En la ronda de contactos que el presidente de la Generalitat, Juanfran Pérez LLorca, ha iniciado con los portavoces de los distintos grupos políticos y los presidentes de la Diputaciones, se ha producido una ausencia, no por esperada menos llamativa, como es la de Compromís, que refleja el clima de crispación política que sigue presidiendo la política valenciana.

Como no podría ser de otra forma, Compromís, ha dado un portazo al ofrecimiento del nuevo presidente de la Generalitat para entablar negociaciones con todos los grupos políticos de Les Corts.

Frente a la mano tendida desprecio institucional. Este es el tono y las formas de la formación nacionalista que tendrá que explicar a sus votantes por qué no se sienta a hablar con Pérez Llorca sobre financiación autonómica o vivienda.

El peregrino argumento que da Compromís para no asistir a esa reunión es que se le retire el acta de diputado a Carlos Mazón.
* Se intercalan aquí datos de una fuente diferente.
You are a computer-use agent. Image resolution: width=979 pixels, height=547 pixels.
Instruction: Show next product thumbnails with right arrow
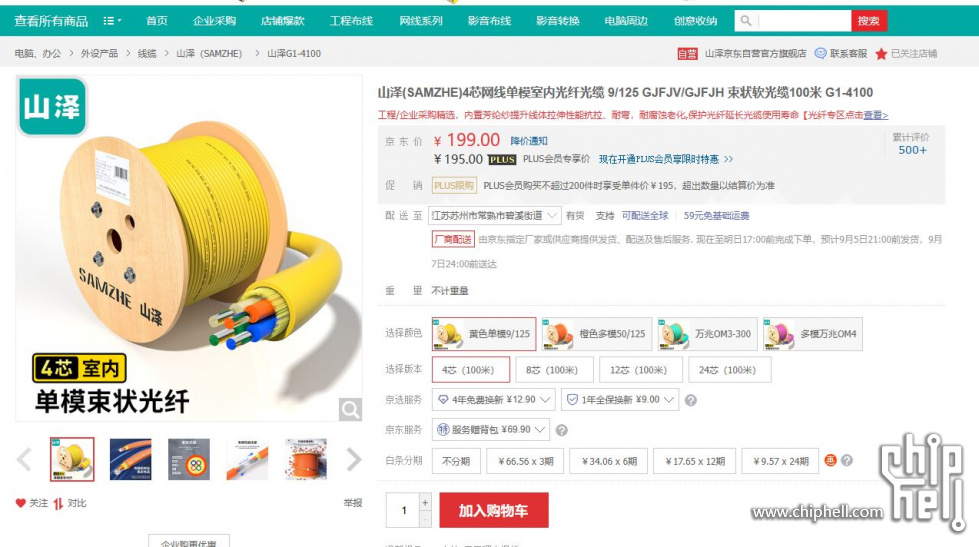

Una atribución que la formación nacionalista sabe perfectamente que no corresponde al presidente de la Generalitat. El acta de diputado no pertenece al partido sino a la persona que la representa. Y eneste sentido aunque Pérez Llorca quisiera quitársela, no podría hacerlo.

Compromís no ha dado ni una tregua de cien días al nuevo presidente de la Generalitat que por cortesía parlamentaria suele otorgarse al nuevo gobierno. Al enemigo ni agua.

Cierto es que Compromís en los años que está en el Congreso de los Diputados, primero con Joan Baldoví que es de estos políticos que no se jubila nunca y ahora con Águeda Micó y Alberto Ibáñez no ha hecho nada para mejorar la financiación autonómica de los valencianos. Sus votos han servido únicamente para seguir manteniendo a Pedro Sánchez en La Moncloa.

De los ocho años del Gobierno del Botànic, mejor no hablar.                                   

El PSPV quería que la interlocutora fuera Diana Morant. Finalmente será el Síndic socialista, José Muñoz quien acuda a la reunión con una batería de 26 propuestas sobre asuntos clave para la Comunidad Valenciana. Llorca se ha ofrecido a llamar a Morant que en este caso no pintaba nada porque no ocupa ningún escaño en Les Corts, aunque sea ministra y secretaria general del PSPV PSOE- para una próxima reunión.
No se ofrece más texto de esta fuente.